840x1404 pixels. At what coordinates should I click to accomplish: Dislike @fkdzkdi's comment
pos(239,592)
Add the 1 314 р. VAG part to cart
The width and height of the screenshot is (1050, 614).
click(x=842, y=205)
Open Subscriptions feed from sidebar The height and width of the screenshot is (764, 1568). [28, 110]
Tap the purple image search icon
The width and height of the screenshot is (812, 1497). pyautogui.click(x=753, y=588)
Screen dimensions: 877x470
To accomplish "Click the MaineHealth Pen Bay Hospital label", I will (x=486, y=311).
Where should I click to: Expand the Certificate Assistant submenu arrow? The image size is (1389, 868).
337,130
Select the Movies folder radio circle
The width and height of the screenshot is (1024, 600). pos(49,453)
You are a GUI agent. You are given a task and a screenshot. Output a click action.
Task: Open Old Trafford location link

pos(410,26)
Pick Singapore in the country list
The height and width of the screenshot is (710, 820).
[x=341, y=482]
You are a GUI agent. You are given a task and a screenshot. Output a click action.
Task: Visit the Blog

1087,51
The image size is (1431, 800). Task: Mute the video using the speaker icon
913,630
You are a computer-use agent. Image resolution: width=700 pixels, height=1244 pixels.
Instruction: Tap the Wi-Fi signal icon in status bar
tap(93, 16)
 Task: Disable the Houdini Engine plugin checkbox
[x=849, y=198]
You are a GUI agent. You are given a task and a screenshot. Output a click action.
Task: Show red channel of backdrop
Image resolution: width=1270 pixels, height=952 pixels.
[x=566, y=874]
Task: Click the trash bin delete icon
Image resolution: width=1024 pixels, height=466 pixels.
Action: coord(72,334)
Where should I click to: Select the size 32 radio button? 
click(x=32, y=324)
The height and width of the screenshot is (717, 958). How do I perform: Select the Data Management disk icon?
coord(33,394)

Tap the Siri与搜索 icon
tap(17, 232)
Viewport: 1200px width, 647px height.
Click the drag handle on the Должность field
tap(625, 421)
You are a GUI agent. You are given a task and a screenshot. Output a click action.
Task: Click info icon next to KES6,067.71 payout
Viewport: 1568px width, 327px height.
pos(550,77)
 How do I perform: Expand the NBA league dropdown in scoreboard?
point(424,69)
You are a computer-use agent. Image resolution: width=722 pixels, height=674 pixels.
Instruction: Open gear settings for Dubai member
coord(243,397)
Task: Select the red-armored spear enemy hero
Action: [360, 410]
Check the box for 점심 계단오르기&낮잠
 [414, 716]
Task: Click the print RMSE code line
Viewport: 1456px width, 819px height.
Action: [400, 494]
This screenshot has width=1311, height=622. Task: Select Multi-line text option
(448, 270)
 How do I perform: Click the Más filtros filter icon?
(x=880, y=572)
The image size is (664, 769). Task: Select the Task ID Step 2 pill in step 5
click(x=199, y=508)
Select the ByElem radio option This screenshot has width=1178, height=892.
· · · · · · ·
▶ Your goal
Repeat every record exactly as written, please.

▶ Solved exercise
840x1404 pixels. At what coordinates should I click to accomplish: Dislike @fkdzkdi's comment
pos(239,592)
Add the 1 314 р. VAG part to cart
The width and height of the screenshot is (1050, 614).
click(x=842, y=205)
Open Subscriptions feed from sidebar The height and width of the screenshot is (764, 1568). [28, 110]
Tap the purple image search icon
The width and height of the screenshot is (812, 1497). pyautogui.click(x=753, y=588)
Screen dimensions: 877x470
To accomplish "Click the MaineHealth Pen Bay Hospital label", I will (x=486, y=311).
Where should I click to: Expand the Certificate Assistant submenu arrow? The image size is (1389, 868).
337,130
Select the Movies folder radio circle
The width and height of the screenshot is (1024, 600). pos(49,453)
You are a GUI agent. You are given a task and a screenshot. Output a click action.
Task: Open Old Trafford location link

pos(410,26)
Pick Singapore in the country list
The height and width of the screenshot is (710, 820).
[x=341, y=482]
You are a GUI agent. You are given a task and a screenshot. Output a click action.
Task: Visit the Blog

1087,51
The image size is (1431, 800). Task: Mute the video using the speaker icon
913,630
You are a computer-use agent. Image resolution: width=700 pixels, height=1244 pixels.
Instruction: Tap the Wi-Fi signal icon in status bar
tap(93, 16)
 Task: Disable the Houdini Engine plugin checkbox
[x=849, y=198]
You are a GUI agent. You are given a task and a screenshot. Output a click action.
Task: Show red channel of backdrop
Image resolution: width=1270 pixels, height=952 pixels.
[x=566, y=874]
Task: Click the trash bin delete icon
Image resolution: width=1024 pixels, height=466 pixels.
Action: coord(72,334)
Where should I click to: Select the size 32 radio button? 
click(x=32, y=324)
The height and width of the screenshot is (717, 958). How do I perform: Select the Data Management disk icon?
coord(33,394)

Tap the Siri与搜索 icon
tap(17, 232)
Viewport: 1200px width, 647px height.
Click the drag handle on the Должность field
tap(625, 421)
You are a GUI agent. You are given a task and a screenshot. Output a click action.
Task: Click info icon next to KES6,067.71 payout
Viewport: 1568px width, 327px height.
pos(550,77)
 How do I perform: Expand the NBA league dropdown in scoreboard?
point(424,69)
You are a computer-use agent. Image resolution: width=722 pixels, height=674 pixels.
Instruction: Open gear settings for Dubai member
coord(243,397)
Task: Select the red-armored spear enemy hero
Action: [360, 410]
Check the box for 점심 계단오르기&낮잠
 [414, 716]
Task: Click the print RMSE code line
Viewport: 1456px width, 819px height.
Action: [400, 494]
This screenshot has width=1311, height=622. Task: Select Multi-line text option
(448, 270)
 How do I perform: Click the Más filtros filter icon?
(x=880, y=572)
The image size is (664, 769). Task: Select the Task ID Step 2 pill in step 5
click(x=199, y=508)
Select the ByElem radio option This screenshot has width=1178, height=892.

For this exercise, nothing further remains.